Sat, Mar 27, 2004 - Page 7 News List

US Senate passes `unborn child' bill, riles rights groups

REUTERS , WASHINGTON

The US Senate, after an emotional debate, easily passed legislation on Thursday to make it a federal crime to harm or kill an "unborn child," an issue that spilled into the battle over abortion rights.

The Republican-led Senate sent the measure, earlier approved by the House of Representatives, to US President George W. Bush on a 61-38 vote.

Bush applauded the Senate vote and said he was looking forward to signing the legislation into law.

"Pregnant women who have been harmed by violence, and their families, know that there are two victims -- the mother and the unborn child -- and both victims should be protected by federal law," Bush said in a statement.

Earlier, the Senate rejected, by a 50-49 vote, an alternative championed by California Democratic Senator Dianne Feinstein, which would have punished violence against pregnant women without treating an "unborn child" as a separate person.

Displaying photos of the small lifeless bodies and quoting women describing attacks, backers said the "Unborn Victims of Violence Act" would discourage violence against women and recognize the loss and grief when a wanted pregnancy was ended by a violent crime.

The anti-abortion National Right to Life Committee backs the legislation, which treats such crimes as having two victims, the pregnant woman and the "unborn child."

But the American Civil Liberties Union called it a "thinly veiled attempt to create fetal rights and erode women's reproductive rights." The bill covers an "unborn child" at any stage of pregnancy.

Two Senate Republicans voted against the bill, while 13 Democrats broke ranks with their party and supported it, even though many of those Democrats also voted in favor of the Feinstein alternative. Senator John Kerry of Massachusetts, the presumptive 2004 Democratic presidential nominee, voted against the final bill and for the Feinstein proposal.

The bill has been nicknamed "Laci and Conner's Law" after Laci Peterson, a California woman who was weeks from giving birth when she was murdered in December 2002. Her unborn son was to have been named Conner.

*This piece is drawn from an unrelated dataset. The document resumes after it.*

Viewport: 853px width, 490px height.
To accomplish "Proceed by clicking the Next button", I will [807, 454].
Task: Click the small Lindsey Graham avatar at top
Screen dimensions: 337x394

Her husband, Scott Peterson, is facing double murder charges under state law.

Opponents said the bill could undermine, or at least complicate, abortion rights by treating the fetus as a person from conception. Sponsors say they drafted the legislation to explicitly exclude abortion.

"It's simple justice," said Ohio Republican Senator Mike DeWine, a lead sponsor of the legislation.

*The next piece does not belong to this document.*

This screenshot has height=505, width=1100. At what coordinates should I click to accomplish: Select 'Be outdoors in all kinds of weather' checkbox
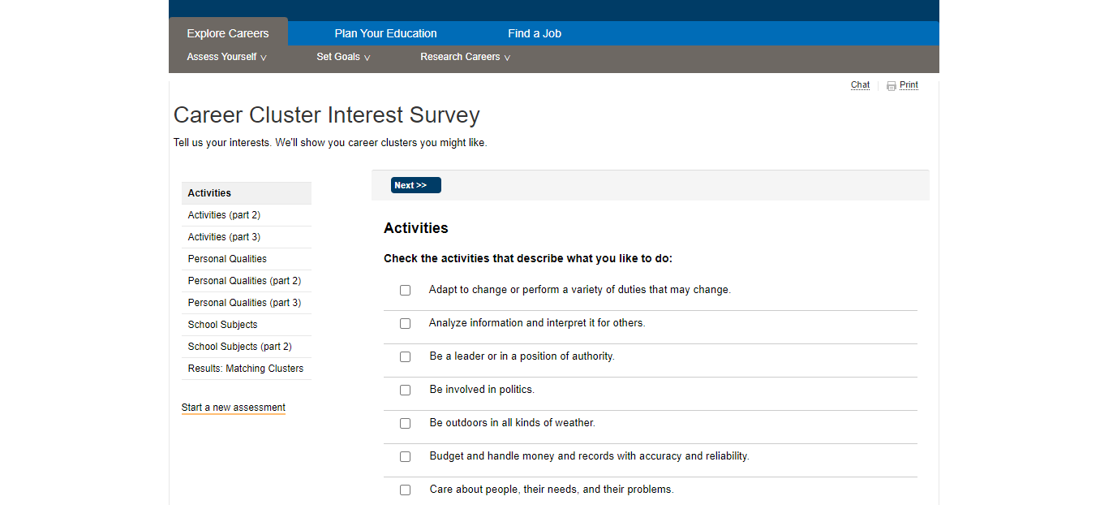click(406, 423)
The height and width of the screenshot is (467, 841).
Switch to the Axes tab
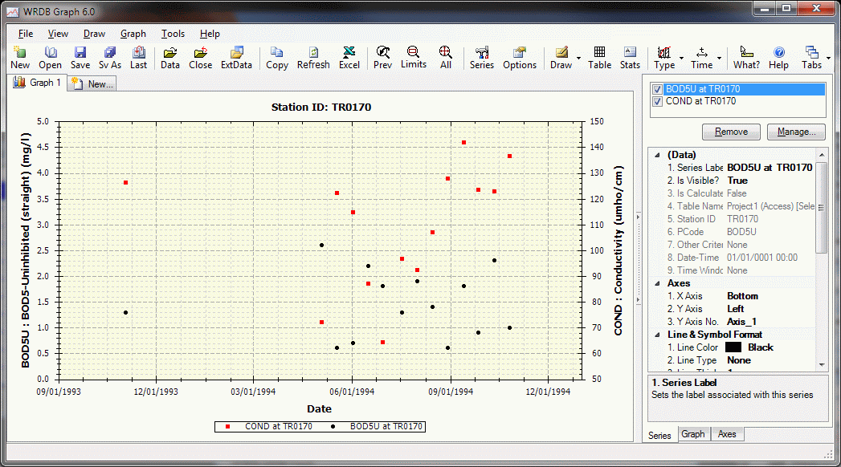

"Abortion is not covered at all," said South Carolina Republican Senator Lindsey Graham, another backer of the bill.

"We're talking about criminal activity of a third party and I don't know why you would want to give a criminal any more breaks than you had to if they go around beating on pregnant women," he said.

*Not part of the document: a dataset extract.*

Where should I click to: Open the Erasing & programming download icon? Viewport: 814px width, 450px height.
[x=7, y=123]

Laci Peterson's relatives and other families who have been victims of similar crimes have lobbied for the federal legislation.

Carol Lyons, whose 18-year-old pregnant daughter was killed in Kentucky in January, told reporters: "I know my grandbaby was real. I saw the ultrasound. I saw his heart beat."

DeWine's legislation would apply to any assault or murder covered by 68 federal offenses or the code of military justice, such as an assault on federal property.

At least 29 states already have similar laws, although some cover only portions of pregnancy.